Cette frustration force le lecteur à se rattacher à l’univers étonnant déployé par l’auteur :  une « sans-toute-dystopie », un monde où l’eau omniprésente menace de ses crues une civilisation moderne incapable de dominer la nature. Tout ce que l’humain a su créer de ses mains ne serait finalement que provisoire face à ce qui existait avant lui et qui peut reprendre ses droits à tout moment. Est-ce de la science-fiction apocalyptique, ou cela survient-il aujourd’hui, dans notre propre réalité ? On pourrait fort bien identifier les scènes décrites par Bruno Pellegrino à l’une de nos mégapoles contemporaines, mais ce pourrait aussi être ailleurs.

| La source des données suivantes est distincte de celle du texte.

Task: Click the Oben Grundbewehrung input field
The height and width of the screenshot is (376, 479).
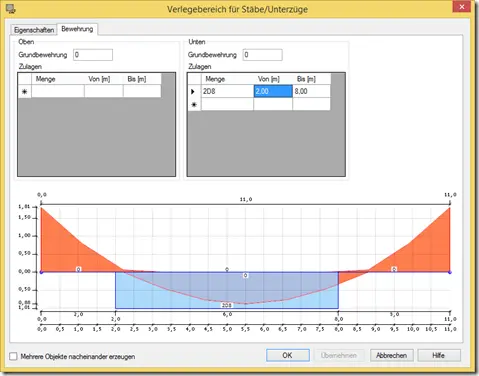Action: pos(93,55)
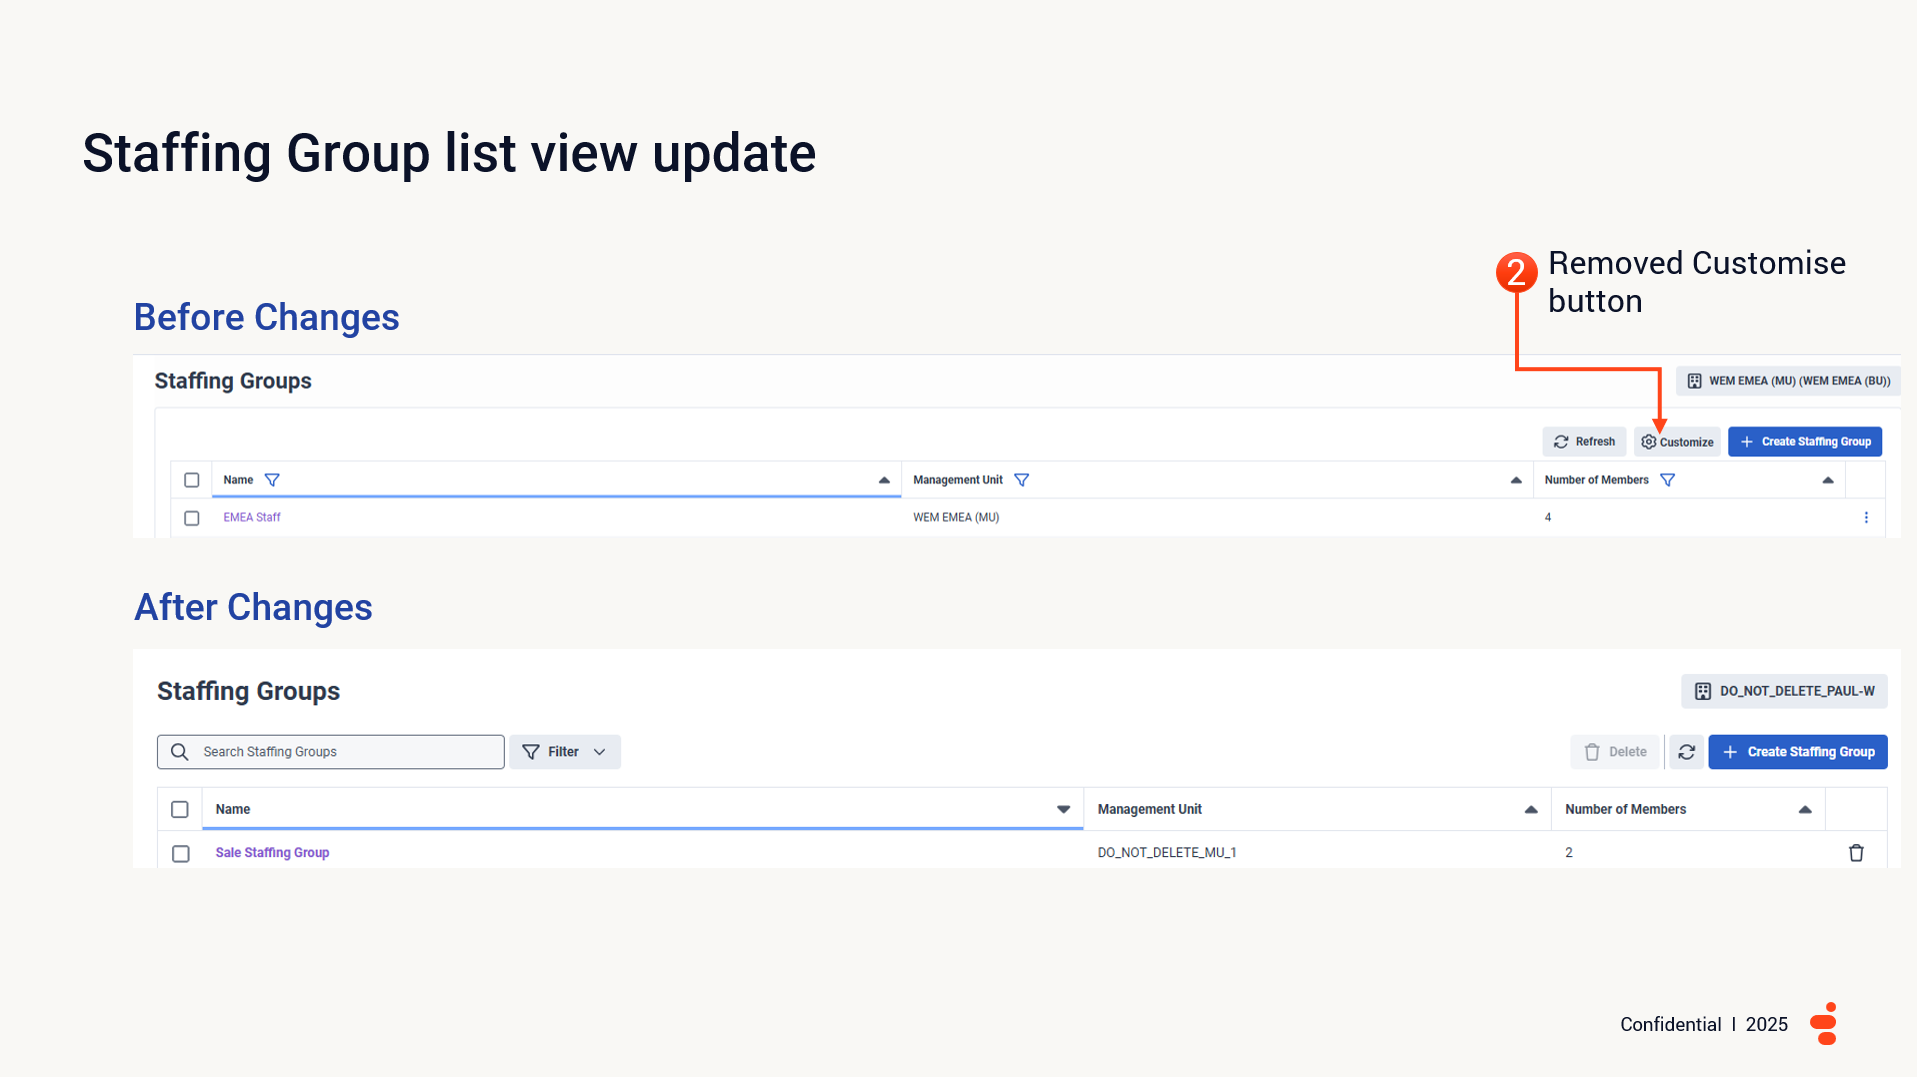This screenshot has width=1917, height=1077.
Task: Open the WEM EMEA (MU) unit selector
Action: click(x=1788, y=381)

Rien ne nous est précisé, le décor est seulement esquissé. Le projet littéraire est intéressant et son exécution est bien menée : l’auteur s’attèle à tisser une sorte de carnet de voyage composé d’images agréables à imaginer, belles et calmes tout en demeurant constamment inquiétantes. Sur la durée, l’impression laissée est moins convaincante. Le roman a beau être court, il semble par moments interminable. On oserait dire abyssal. Les décors existent sans que l’intrigue ne parvienne à les remplir et on éprouve parfois l’impression de lire un Jules Verne moderne auquel on aurait retranché les passages d’action pour ne laisser que les belles descriptions. On aurait plutôt tenté l’inverse.

Sébastien Chardonnens


Bruno Pellegrino, Dans la ville provisoire, Genève, Zoé, 2021, 126 p.